» Try it
Exactly the lines below from the one with "Image resolution: width=1040, height=2576." up to and including the one with "Grundläggande psykologiska processer" make up the answer, with nothing else added.

» Data supplied

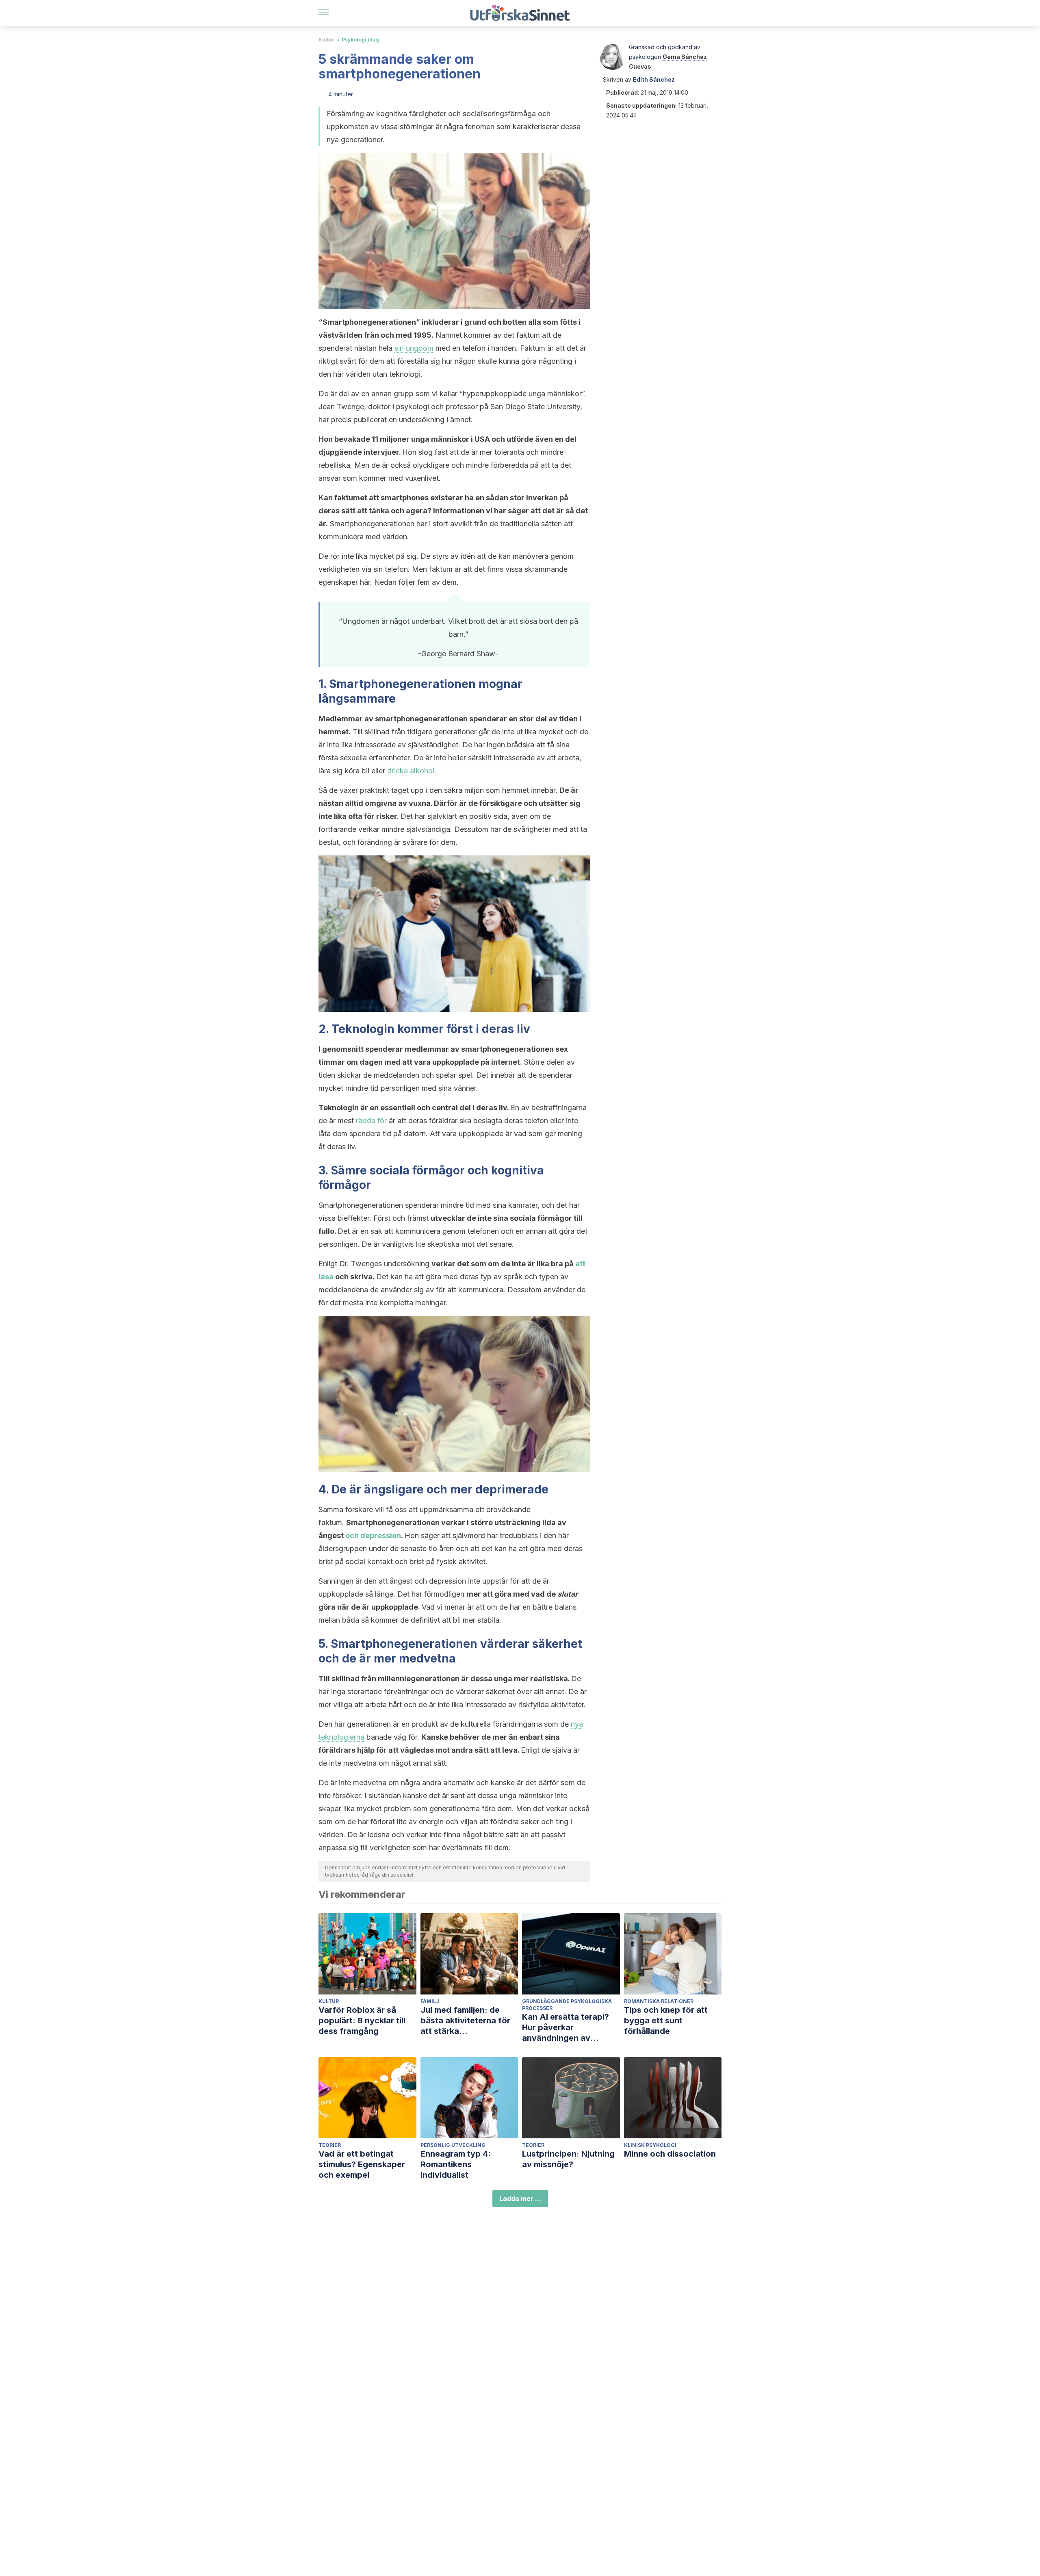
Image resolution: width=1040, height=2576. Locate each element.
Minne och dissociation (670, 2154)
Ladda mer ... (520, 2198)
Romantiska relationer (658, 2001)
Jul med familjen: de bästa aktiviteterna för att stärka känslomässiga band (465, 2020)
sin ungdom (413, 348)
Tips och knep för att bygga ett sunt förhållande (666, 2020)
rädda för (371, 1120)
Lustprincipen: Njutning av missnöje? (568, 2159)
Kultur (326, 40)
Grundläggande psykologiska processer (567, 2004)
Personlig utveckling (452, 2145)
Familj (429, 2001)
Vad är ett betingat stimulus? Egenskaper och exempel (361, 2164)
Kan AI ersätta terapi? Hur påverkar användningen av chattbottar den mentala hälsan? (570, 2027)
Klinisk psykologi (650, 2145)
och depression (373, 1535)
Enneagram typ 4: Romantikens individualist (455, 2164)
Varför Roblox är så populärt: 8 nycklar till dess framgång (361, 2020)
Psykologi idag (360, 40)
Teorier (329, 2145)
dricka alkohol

---

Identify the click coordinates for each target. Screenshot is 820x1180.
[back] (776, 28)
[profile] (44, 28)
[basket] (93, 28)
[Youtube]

* * *

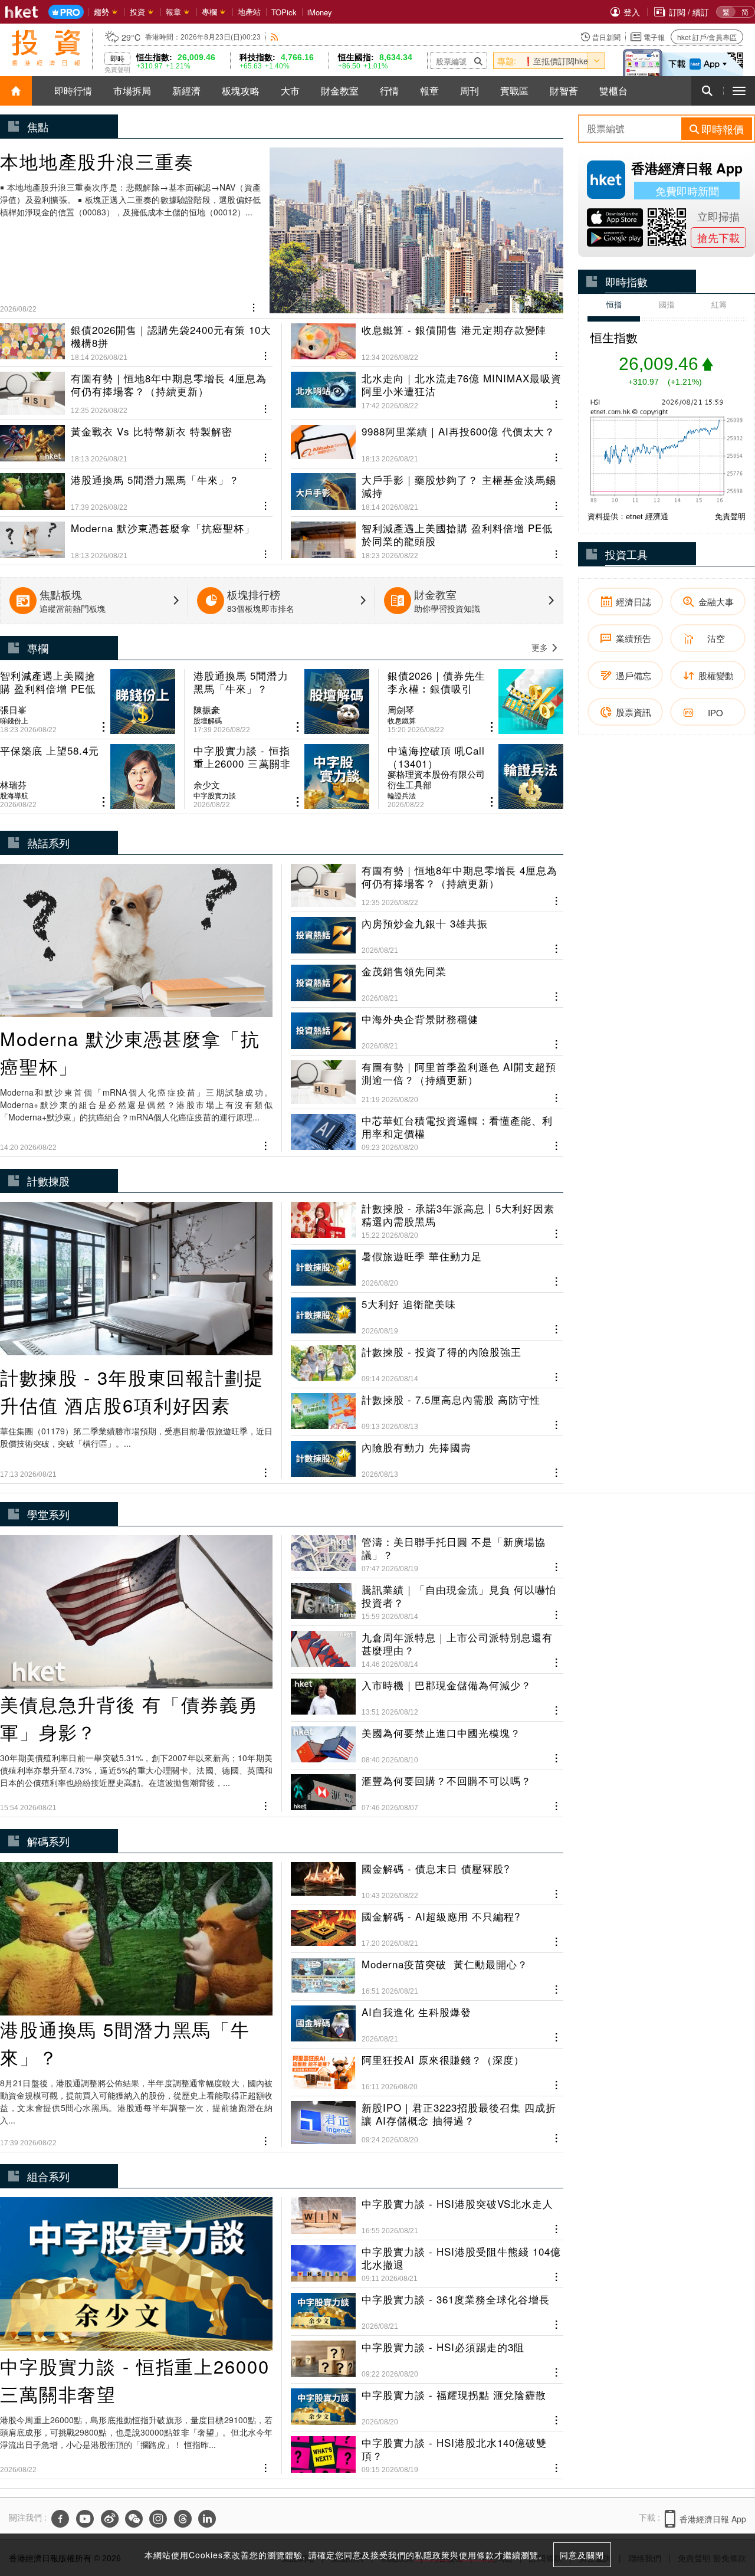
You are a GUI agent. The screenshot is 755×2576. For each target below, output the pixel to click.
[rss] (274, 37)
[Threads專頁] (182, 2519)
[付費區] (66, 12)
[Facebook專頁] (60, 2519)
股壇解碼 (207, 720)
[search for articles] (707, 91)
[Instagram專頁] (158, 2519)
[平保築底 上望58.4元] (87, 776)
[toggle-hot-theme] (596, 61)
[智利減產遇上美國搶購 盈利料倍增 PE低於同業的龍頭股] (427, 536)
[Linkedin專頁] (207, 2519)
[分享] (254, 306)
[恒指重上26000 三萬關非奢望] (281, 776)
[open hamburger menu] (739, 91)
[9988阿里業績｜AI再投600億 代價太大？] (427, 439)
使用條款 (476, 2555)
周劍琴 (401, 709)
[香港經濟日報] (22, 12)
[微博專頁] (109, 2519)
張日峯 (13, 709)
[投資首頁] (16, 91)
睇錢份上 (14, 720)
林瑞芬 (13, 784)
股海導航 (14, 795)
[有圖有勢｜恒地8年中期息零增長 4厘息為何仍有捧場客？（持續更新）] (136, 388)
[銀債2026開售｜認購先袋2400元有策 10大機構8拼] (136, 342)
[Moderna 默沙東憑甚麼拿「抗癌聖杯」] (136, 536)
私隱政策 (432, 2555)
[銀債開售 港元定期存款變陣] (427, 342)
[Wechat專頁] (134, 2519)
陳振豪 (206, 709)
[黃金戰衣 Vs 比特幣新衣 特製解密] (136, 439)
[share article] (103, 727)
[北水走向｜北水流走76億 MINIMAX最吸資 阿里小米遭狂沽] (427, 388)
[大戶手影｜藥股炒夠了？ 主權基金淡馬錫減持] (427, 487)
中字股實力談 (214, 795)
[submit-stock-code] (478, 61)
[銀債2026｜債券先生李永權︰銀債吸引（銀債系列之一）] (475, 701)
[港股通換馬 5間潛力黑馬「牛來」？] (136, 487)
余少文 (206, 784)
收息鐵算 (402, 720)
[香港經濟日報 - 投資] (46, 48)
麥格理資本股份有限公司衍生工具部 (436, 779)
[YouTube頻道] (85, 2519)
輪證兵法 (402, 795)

» Result below
Image resolution: width=1040, height=2576. Locate each element.
Minne och dissociation (670, 2154)
Ladda mer ... (520, 2198)
Romantiska relationer (658, 2001)
Jul med familjen: de bästa aktiviteterna för att stärka känslomässiga band (465, 2020)
sin ungdom (413, 348)
Tips och knep för att bygga ett sunt förhållande (666, 2020)
rädda för (371, 1120)
Lustprincipen: Njutning av missnöje? (568, 2159)
Kultur (326, 40)
Grundläggande psykologiska processer (567, 2004)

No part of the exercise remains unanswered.